▶ What is being asked
Nothing but the lines from the one containing "The height and" through the end of the data below should appear in the answer, each exact and free of pictures.

Screenshot grounding data:
┌──
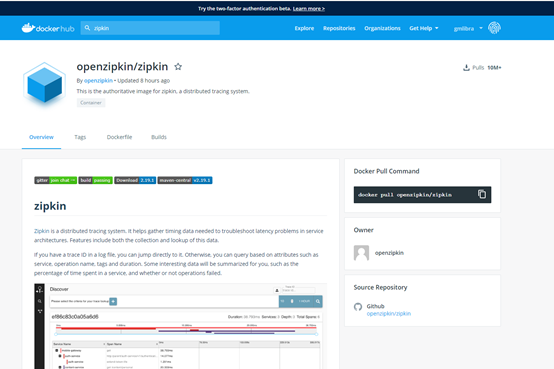
Task: Click the search magnifier icon
Action: coord(87,28)

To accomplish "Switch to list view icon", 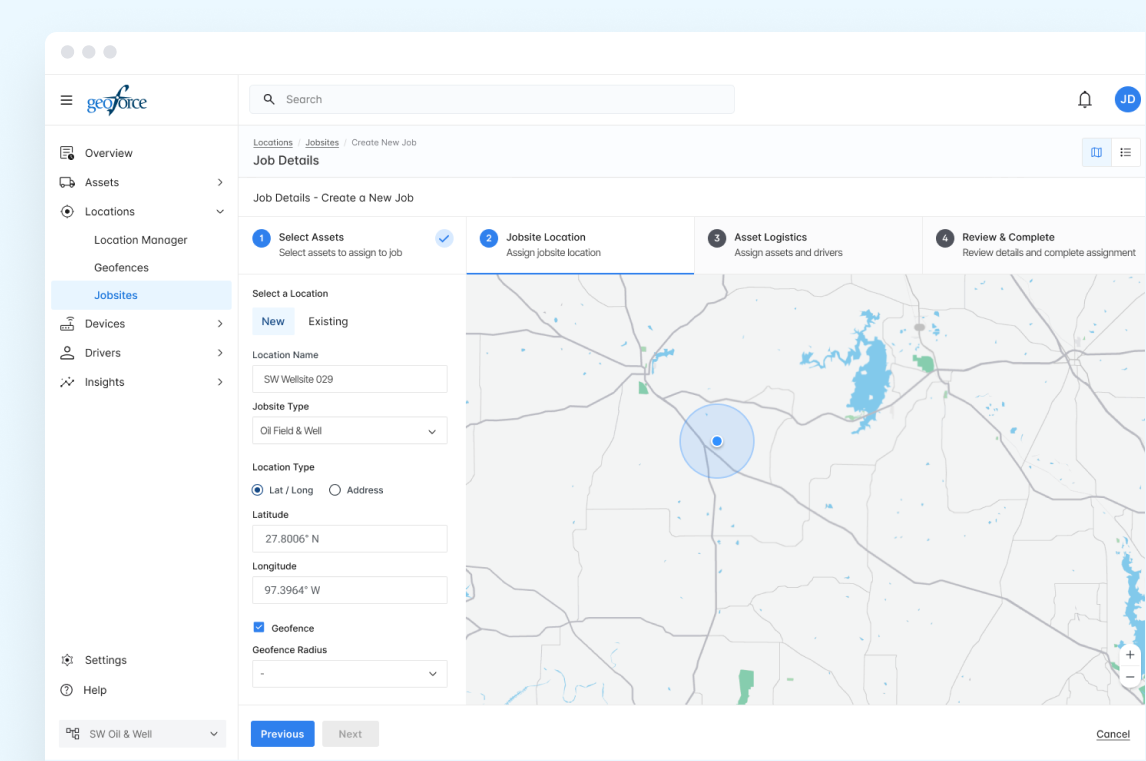I will [1125, 152].
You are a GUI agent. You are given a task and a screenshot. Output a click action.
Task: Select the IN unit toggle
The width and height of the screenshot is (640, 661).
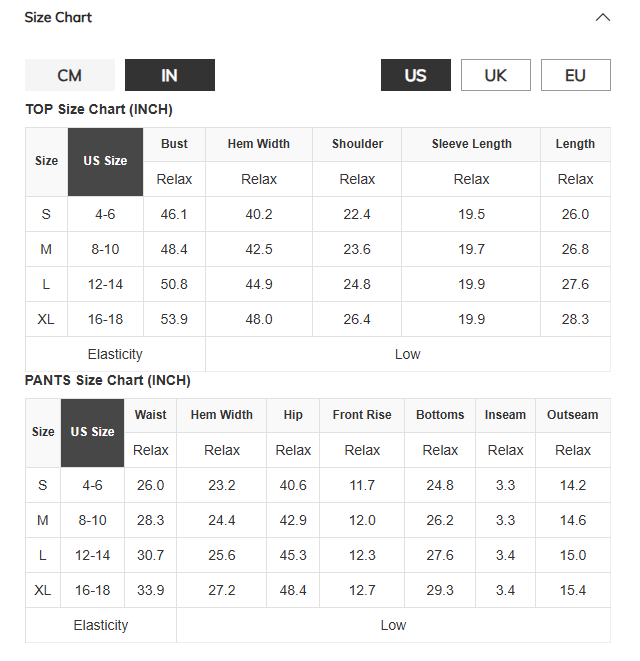pos(170,75)
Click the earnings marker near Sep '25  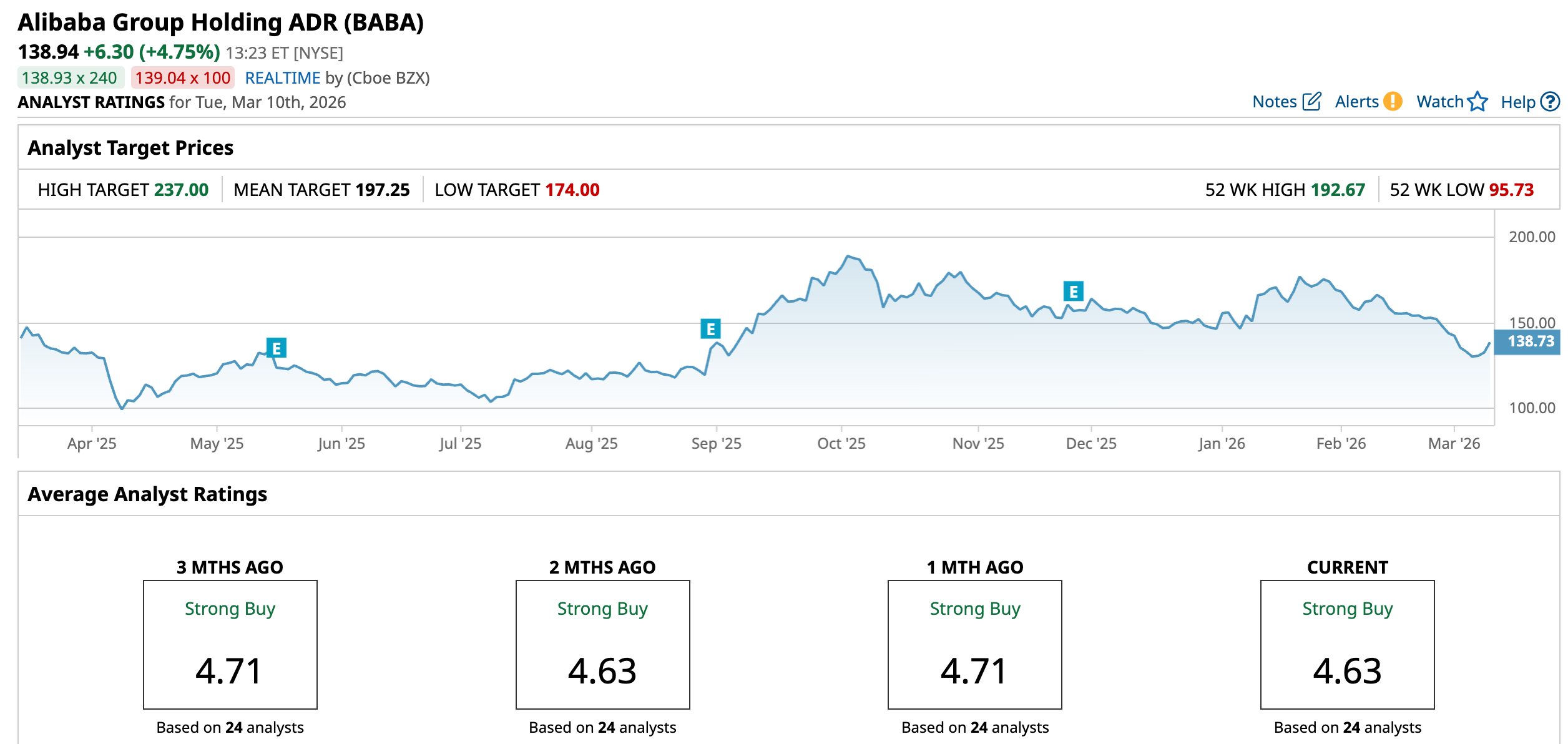pos(710,328)
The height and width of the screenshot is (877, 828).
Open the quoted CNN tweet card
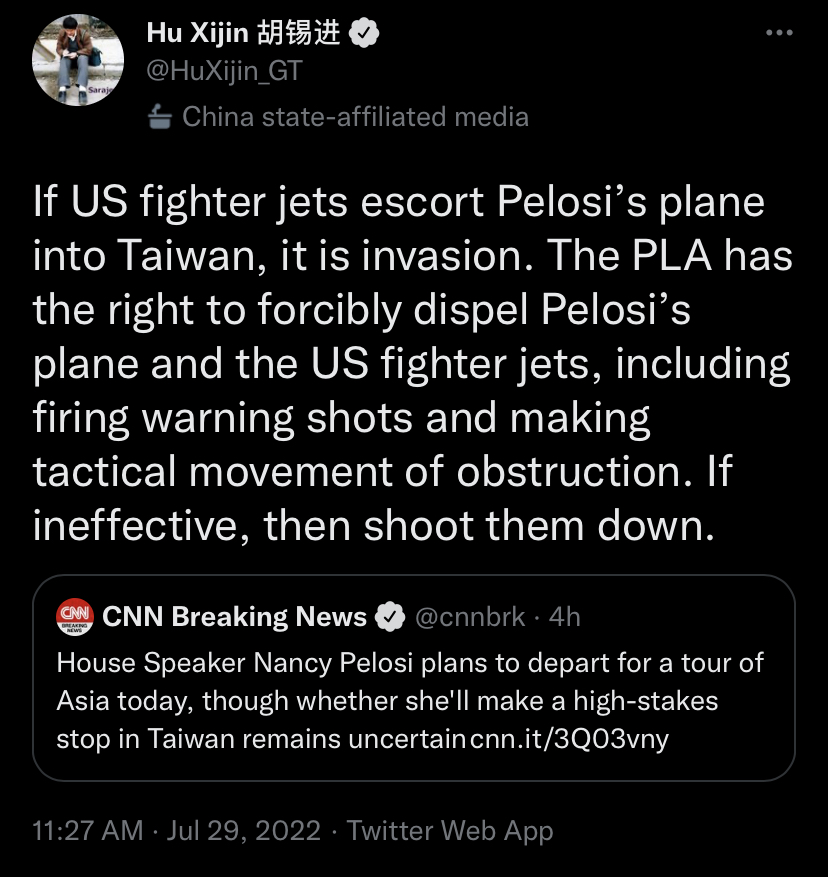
└──
▶ Output
The height and width of the screenshot is (877, 828).
Open the quoted CNN tweet card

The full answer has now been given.